Take the lines from the one containing "Viewport: 800px width, 509px height." through the end of the material and write them out exactly, omitting pictures.

*** Opening Records provided ***

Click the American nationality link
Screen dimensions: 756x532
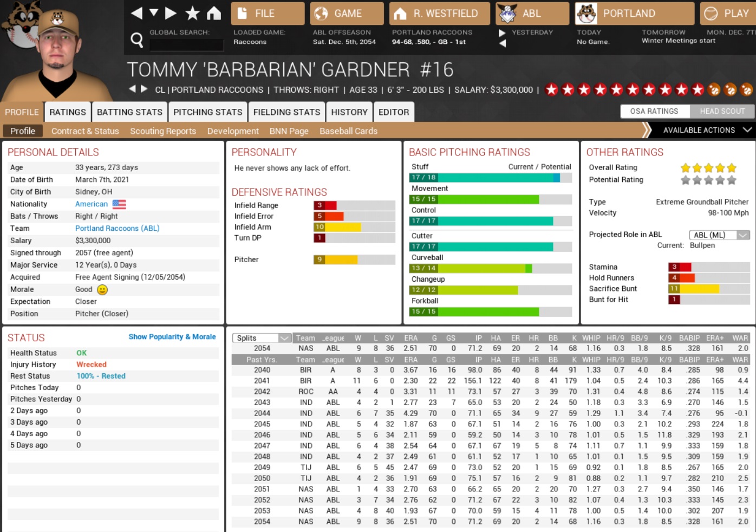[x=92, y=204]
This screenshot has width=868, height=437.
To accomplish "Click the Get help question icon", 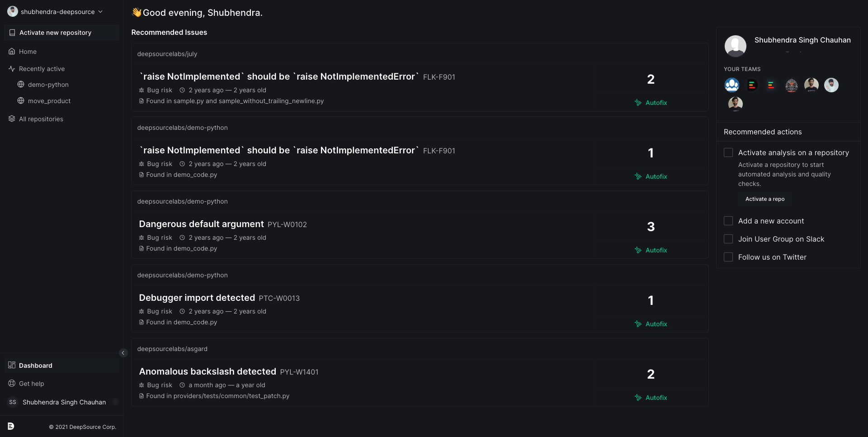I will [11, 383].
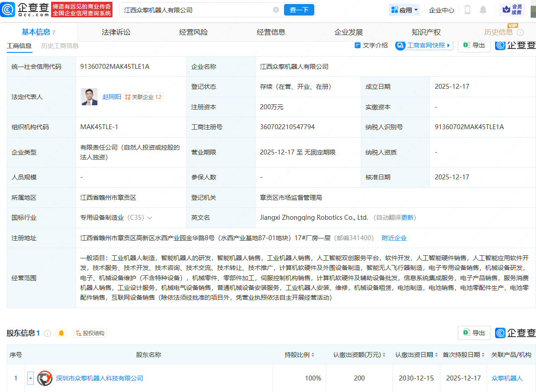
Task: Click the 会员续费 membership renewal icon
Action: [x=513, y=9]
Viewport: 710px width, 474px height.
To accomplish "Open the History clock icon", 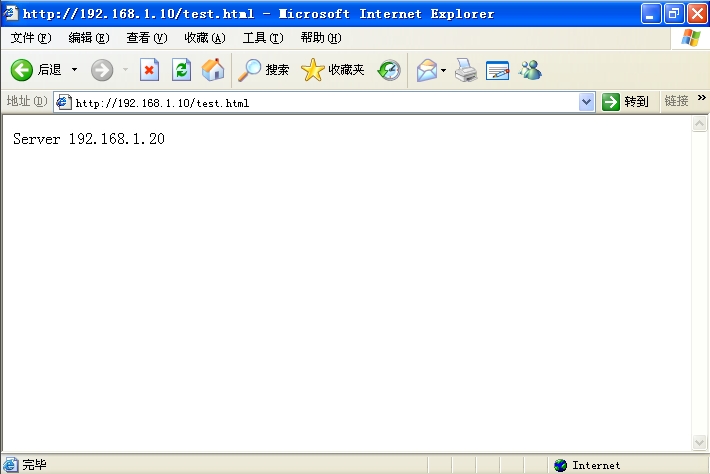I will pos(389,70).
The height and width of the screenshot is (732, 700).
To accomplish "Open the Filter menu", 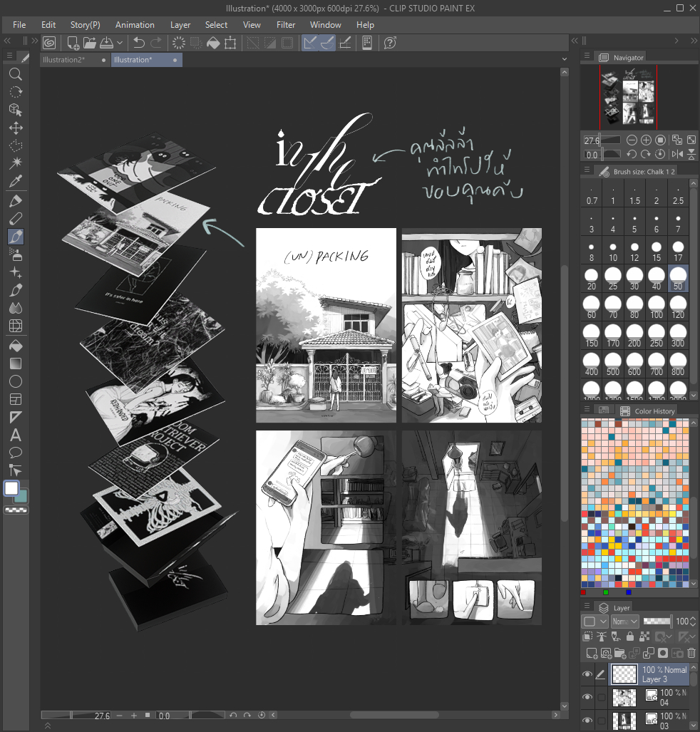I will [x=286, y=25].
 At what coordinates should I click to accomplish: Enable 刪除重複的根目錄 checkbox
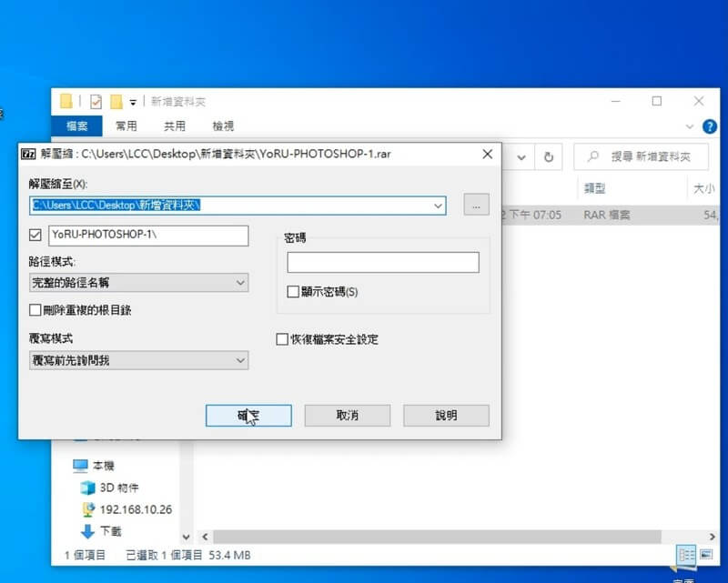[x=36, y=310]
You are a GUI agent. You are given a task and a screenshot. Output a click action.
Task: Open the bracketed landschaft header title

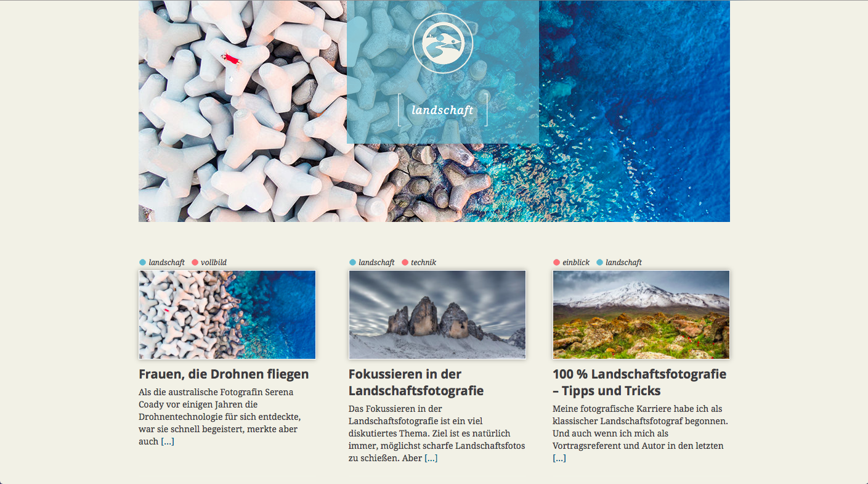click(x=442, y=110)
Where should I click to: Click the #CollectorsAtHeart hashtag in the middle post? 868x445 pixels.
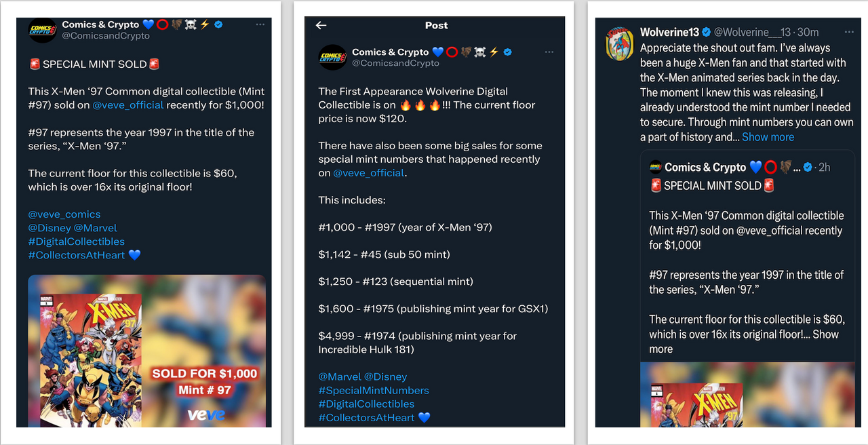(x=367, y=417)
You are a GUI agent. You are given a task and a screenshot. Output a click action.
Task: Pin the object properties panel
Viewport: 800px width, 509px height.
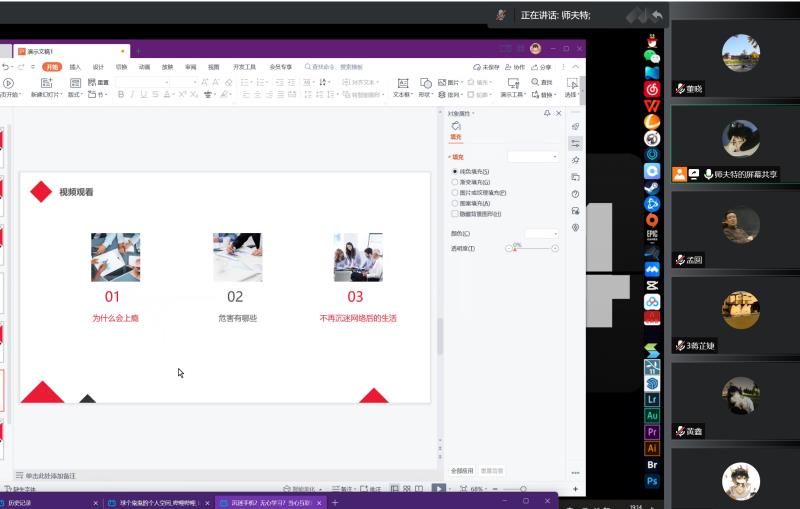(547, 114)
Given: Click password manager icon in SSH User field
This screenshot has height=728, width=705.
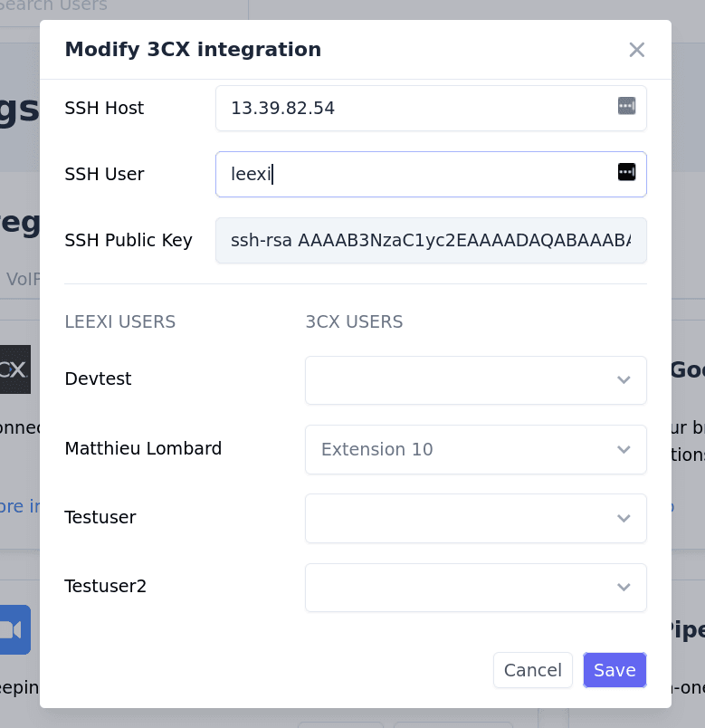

*** Closing Records provided ***

§ Solved problem
Viewport: 800px width, 509px height.
(547, 114)
Given: Click password manager icon in SSH User field
This screenshot has height=728, width=705.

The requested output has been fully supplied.